[MATERIAL SHOWN Boundary: Start]

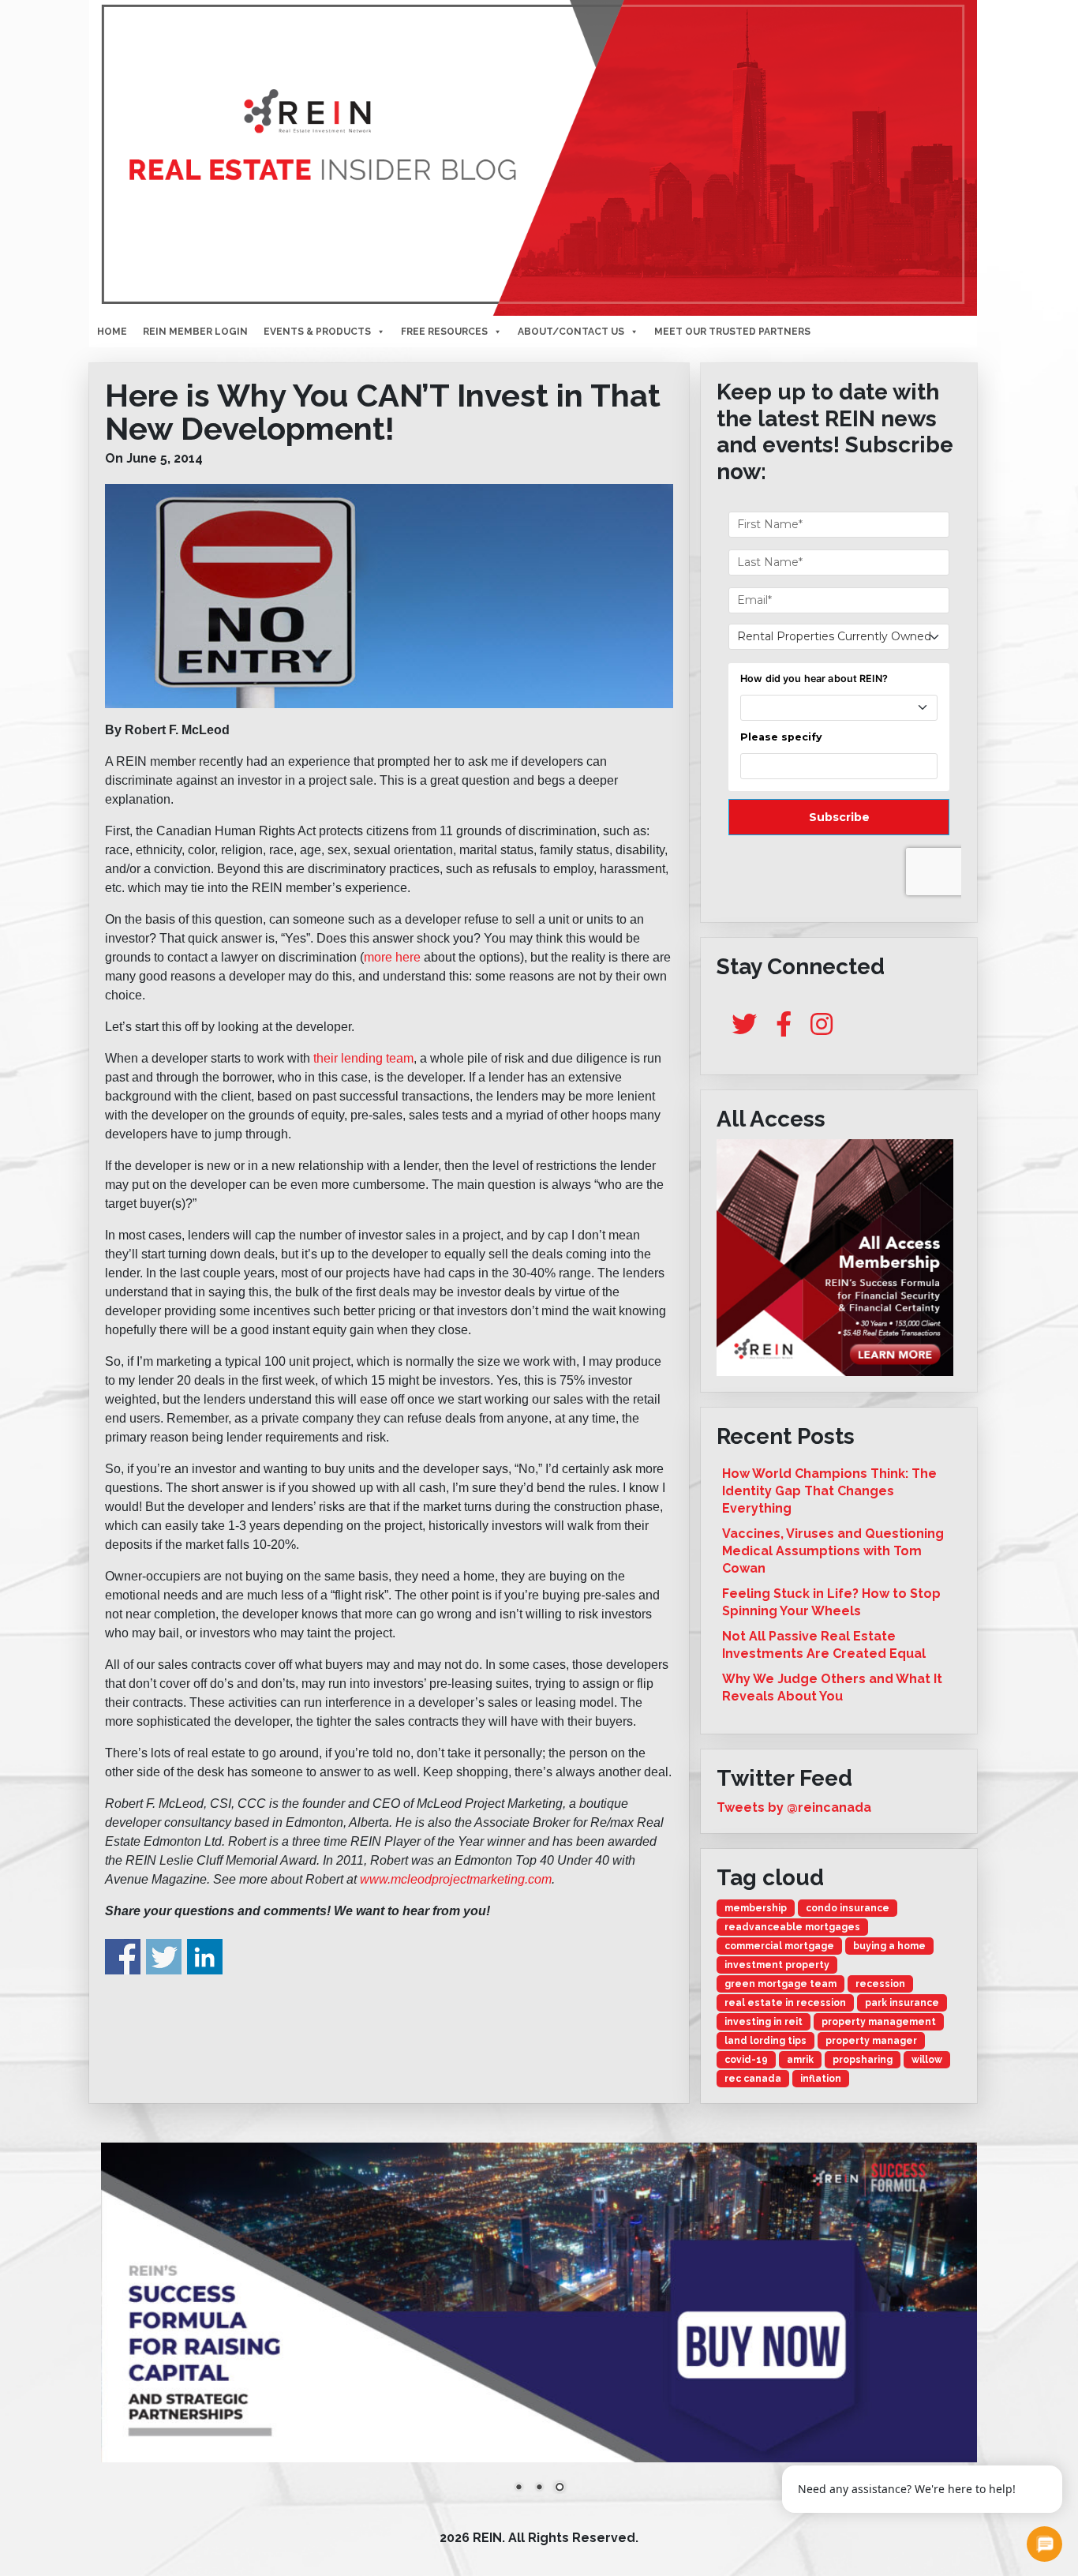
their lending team (362, 1058)
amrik (800, 2059)
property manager (871, 2040)
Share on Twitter (164, 1956)
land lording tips (765, 2040)
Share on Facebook (122, 1956)
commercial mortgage (779, 1946)
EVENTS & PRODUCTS (317, 331)
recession (880, 1983)
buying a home (889, 1946)
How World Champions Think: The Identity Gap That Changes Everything (829, 1491)
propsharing (863, 2059)
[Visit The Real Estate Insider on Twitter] (744, 1029)
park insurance (902, 2002)
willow (926, 2059)
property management (879, 2021)
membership (755, 1908)
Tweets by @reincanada (794, 1807)
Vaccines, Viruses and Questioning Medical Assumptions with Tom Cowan (833, 1551)
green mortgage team (780, 1983)
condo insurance (847, 1908)
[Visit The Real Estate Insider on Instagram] (821, 1029)
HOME (112, 331)
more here (392, 957)
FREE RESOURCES (444, 331)
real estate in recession (785, 2002)
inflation (820, 2078)
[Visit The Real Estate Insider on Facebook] (784, 1029)
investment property (776, 1964)
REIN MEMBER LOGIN (195, 331)
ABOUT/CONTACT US (571, 331)
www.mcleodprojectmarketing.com (456, 1879)
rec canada (752, 2078)
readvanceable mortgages (792, 1927)
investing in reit (763, 2021)
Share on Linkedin (205, 1956)
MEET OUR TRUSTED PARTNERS (732, 331)
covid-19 (746, 2059)
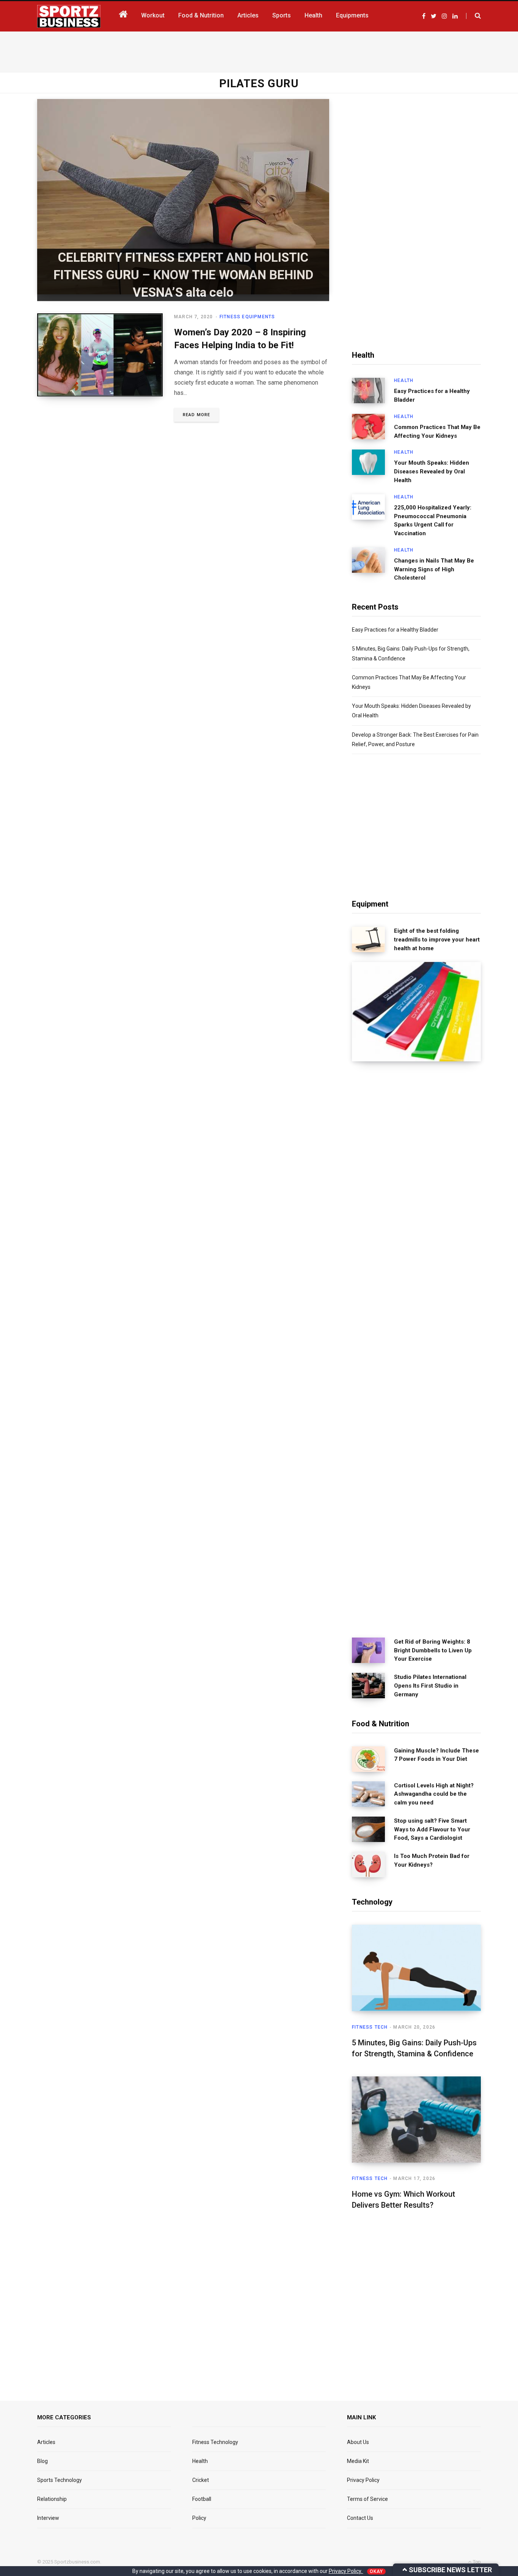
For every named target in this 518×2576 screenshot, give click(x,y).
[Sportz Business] (68, 16)
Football (201, 2499)
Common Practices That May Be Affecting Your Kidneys (437, 431)
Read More (196, 414)
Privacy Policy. (346, 2571)
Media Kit (358, 2461)
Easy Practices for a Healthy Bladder (432, 395)
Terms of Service (367, 2499)
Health (403, 380)
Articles (46, 2442)
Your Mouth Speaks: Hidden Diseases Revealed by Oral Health (431, 471)
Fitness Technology (215, 2442)
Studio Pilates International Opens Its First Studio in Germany (430, 1686)
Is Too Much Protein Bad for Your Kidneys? (431, 1860)
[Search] (473, 16)
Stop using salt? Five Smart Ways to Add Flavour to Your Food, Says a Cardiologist (432, 1829)
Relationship (52, 2499)
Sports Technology (59, 2480)
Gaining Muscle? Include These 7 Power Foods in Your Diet (436, 1755)
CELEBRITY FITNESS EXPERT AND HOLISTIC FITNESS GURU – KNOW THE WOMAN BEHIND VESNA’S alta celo (183, 274)
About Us (358, 2442)
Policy (199, 2518)
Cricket (200, 2480)
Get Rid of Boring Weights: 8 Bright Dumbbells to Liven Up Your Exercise (433, 1650)
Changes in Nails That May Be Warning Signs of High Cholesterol (434, 569)
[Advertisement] (259, 50)
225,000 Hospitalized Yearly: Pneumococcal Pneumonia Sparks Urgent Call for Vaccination (432, 520)
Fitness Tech (370, 2027)
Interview (48, 2518)
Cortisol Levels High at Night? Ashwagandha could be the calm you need (434, 1794)
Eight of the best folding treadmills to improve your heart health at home (437, 939)
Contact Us (360, 2518)
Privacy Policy (363, 2480)
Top (476, 2562)
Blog (42, 2461)
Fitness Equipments (247, 316)
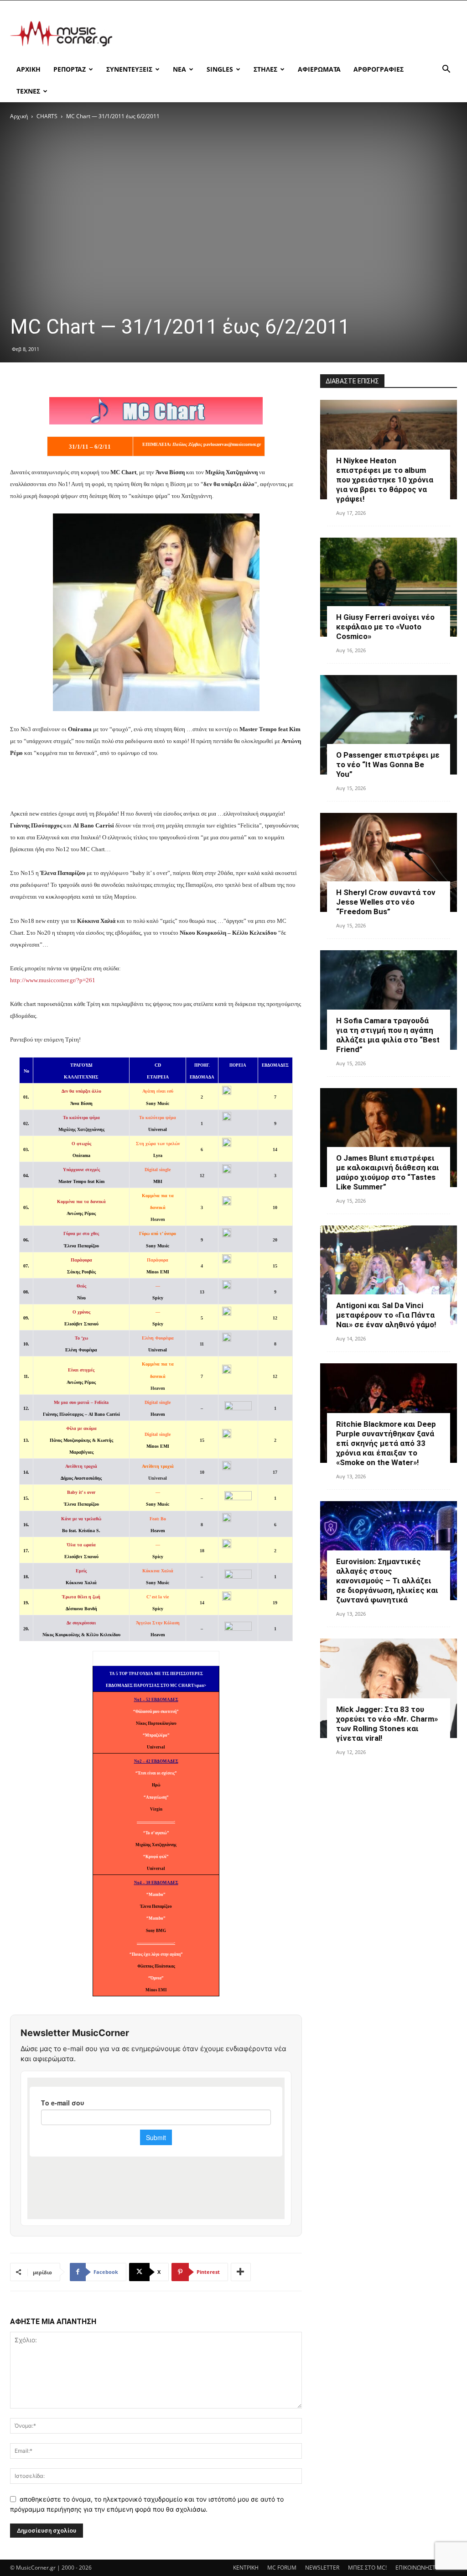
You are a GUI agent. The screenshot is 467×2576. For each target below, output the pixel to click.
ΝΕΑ (179, 69)
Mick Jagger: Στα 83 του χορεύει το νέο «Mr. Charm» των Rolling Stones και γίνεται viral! (387, 1724)
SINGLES (220, 69)
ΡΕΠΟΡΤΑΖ (69, 69)
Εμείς (81, 1570)
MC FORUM (281, 2567)
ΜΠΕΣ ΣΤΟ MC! (367, 2567)
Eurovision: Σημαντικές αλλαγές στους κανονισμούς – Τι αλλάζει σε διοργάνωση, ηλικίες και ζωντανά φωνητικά (387, 1580)
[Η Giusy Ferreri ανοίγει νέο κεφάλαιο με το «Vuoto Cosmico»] (388, 587)
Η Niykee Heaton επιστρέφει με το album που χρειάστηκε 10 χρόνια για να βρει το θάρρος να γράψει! (384, 479)
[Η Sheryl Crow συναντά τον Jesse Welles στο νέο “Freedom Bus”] (388, 862)
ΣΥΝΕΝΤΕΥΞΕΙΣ (129, 69)
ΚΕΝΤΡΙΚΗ (246, 2567)
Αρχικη (28, 69)
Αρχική (19, 116)
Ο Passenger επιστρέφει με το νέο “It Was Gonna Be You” (388, 764)
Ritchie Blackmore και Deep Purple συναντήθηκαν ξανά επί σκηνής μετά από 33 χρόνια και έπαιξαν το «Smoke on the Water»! (386, 1443)
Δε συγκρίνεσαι (81, 1622)
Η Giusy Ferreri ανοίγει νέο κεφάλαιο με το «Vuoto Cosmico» (385, 627)
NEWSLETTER (322, 2567)
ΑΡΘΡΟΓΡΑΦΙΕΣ (378, 69)
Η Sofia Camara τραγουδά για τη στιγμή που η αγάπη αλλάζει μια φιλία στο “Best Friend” (388, 1035)
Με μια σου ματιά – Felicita (81, 1402)
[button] (446, 70)
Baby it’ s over (81, 1492)
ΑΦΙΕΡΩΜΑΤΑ (319, 69)
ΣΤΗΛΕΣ (265, 69)
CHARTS (46, 116)
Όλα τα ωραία (81, 1544)
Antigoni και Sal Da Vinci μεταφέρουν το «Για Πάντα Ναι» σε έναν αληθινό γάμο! (386, 1315)
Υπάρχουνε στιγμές (81, 1169)
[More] (241, 2272)
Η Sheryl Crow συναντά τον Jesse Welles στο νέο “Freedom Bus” (386, 902)
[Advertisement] (291, 33)
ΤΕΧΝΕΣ (28, 91)
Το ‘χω (81, 1337)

[MATERIAL SHOWN Boundary: End]

EXERCISE GOAL:
Which of the lines above include the string "Crow"? Pick them out and copy them.

REPLY TO THE EXERCISE:
[Η Sheryl Crow συναντά τον Jesse Welles στο νέο “Freedom Bus”] (388, 862)
Η Sheryl Crow συναντά τον Jesse Welles στο νέο “Freedom Bus” (386, 902)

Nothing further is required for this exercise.